(Task to carry out) Each line of the records below that holds "agent" should be copied out.

:::

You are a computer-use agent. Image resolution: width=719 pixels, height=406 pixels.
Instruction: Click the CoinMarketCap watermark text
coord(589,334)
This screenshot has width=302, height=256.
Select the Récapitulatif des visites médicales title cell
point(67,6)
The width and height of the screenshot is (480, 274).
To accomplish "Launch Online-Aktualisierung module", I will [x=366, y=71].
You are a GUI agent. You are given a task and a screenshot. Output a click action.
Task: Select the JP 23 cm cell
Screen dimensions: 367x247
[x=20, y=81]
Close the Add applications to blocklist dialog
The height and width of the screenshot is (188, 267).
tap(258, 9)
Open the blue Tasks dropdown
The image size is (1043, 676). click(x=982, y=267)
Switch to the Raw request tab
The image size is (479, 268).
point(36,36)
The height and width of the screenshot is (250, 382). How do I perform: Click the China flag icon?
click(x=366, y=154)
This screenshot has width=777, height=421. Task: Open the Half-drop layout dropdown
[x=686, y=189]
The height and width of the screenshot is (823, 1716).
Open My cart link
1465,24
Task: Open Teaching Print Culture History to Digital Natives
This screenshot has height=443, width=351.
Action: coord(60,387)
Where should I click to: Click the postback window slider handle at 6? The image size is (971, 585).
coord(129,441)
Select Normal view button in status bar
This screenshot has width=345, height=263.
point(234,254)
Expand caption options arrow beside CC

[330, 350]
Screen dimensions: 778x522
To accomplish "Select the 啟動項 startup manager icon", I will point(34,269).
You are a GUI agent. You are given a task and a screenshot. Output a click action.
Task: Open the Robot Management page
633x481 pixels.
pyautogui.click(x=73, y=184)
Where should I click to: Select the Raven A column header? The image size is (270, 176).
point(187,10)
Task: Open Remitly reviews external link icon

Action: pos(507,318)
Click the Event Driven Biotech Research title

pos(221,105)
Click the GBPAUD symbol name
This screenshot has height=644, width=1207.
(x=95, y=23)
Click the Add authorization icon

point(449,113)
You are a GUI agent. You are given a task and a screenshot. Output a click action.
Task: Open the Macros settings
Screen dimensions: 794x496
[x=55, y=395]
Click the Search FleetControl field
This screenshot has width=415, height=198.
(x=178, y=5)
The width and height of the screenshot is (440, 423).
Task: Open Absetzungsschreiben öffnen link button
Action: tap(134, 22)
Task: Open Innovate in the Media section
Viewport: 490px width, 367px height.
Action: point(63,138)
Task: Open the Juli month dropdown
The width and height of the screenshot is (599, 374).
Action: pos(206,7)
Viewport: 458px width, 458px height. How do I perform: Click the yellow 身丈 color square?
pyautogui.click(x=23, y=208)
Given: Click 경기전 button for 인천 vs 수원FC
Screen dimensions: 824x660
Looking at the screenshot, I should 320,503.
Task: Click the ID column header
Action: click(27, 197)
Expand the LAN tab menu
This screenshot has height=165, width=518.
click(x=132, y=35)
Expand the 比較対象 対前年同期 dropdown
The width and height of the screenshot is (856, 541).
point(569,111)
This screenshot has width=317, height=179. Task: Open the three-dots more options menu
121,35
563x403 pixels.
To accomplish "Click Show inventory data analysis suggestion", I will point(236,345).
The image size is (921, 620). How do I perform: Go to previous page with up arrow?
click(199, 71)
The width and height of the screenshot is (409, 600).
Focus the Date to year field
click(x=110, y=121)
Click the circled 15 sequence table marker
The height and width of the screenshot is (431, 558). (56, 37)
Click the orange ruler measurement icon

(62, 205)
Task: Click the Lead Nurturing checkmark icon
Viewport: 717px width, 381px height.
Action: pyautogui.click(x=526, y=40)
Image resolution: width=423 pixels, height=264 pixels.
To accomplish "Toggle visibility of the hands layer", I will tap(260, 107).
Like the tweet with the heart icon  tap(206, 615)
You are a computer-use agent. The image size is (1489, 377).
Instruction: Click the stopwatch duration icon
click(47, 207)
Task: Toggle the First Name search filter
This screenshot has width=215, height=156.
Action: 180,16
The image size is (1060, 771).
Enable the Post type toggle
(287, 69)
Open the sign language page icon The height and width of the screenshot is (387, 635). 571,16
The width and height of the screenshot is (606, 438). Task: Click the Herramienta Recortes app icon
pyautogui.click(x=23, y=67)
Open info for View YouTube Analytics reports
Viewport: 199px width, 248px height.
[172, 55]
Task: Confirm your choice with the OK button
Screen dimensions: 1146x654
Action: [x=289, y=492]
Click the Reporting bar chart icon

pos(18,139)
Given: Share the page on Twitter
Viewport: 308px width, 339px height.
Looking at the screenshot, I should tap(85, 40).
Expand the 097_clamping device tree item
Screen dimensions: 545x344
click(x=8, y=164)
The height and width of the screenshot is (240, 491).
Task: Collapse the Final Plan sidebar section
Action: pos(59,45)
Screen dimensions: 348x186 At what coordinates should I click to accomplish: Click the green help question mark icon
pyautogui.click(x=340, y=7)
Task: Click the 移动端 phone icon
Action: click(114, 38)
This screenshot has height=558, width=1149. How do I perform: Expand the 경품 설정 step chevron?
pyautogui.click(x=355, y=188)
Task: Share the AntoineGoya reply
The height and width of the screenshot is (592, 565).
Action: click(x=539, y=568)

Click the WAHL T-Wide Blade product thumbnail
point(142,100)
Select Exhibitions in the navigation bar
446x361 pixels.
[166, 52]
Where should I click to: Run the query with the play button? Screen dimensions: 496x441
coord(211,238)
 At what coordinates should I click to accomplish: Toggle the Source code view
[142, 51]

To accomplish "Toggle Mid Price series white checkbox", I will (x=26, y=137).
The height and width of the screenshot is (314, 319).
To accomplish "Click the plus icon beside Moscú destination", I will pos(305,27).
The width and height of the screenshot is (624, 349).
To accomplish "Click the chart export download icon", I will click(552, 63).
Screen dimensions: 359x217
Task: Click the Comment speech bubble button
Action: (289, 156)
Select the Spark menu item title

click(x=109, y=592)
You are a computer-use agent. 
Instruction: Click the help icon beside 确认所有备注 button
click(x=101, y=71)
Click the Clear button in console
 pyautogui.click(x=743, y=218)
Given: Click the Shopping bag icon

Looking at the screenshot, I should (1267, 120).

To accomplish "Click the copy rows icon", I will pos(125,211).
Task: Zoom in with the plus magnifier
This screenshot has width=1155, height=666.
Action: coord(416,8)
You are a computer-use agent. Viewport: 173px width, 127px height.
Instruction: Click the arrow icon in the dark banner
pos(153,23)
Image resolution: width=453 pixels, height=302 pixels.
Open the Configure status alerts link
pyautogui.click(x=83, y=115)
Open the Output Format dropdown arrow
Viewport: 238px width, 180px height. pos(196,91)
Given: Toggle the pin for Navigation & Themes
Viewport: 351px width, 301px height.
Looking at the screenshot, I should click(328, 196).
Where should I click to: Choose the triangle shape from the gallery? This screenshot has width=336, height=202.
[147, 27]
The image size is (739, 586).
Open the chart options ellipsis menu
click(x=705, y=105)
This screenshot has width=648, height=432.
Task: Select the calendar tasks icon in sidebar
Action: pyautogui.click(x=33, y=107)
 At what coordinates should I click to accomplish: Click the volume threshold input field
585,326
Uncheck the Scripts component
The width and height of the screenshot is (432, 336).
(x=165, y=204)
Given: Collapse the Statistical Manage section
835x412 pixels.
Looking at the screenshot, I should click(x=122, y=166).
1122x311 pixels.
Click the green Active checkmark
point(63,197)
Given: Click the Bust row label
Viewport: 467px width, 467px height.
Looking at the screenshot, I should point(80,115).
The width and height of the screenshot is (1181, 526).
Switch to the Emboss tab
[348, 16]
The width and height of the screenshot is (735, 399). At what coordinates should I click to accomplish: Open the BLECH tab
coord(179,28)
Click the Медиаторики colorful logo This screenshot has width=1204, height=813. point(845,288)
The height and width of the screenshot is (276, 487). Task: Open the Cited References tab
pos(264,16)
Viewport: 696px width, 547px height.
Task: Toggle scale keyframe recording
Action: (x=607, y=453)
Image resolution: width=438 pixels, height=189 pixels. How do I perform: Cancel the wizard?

:::

(Response to this exercise)
You are a computer-use agent. Image resolution: width=719 pixels, height=406 pixels.
You are a GUI agent. You are given a task and a screenshot. Output a click action.
You are a GUI agent. You are given a task and a screenshot. Output a click action.
You are a GUI agent. You are given a task and a screenshot. Output a click action.
You are a computer-use agent. The image size is (1489, 377).
You are a computer-use agent. 
You are a computer-use agent. Viewport: 173px width, 127px height.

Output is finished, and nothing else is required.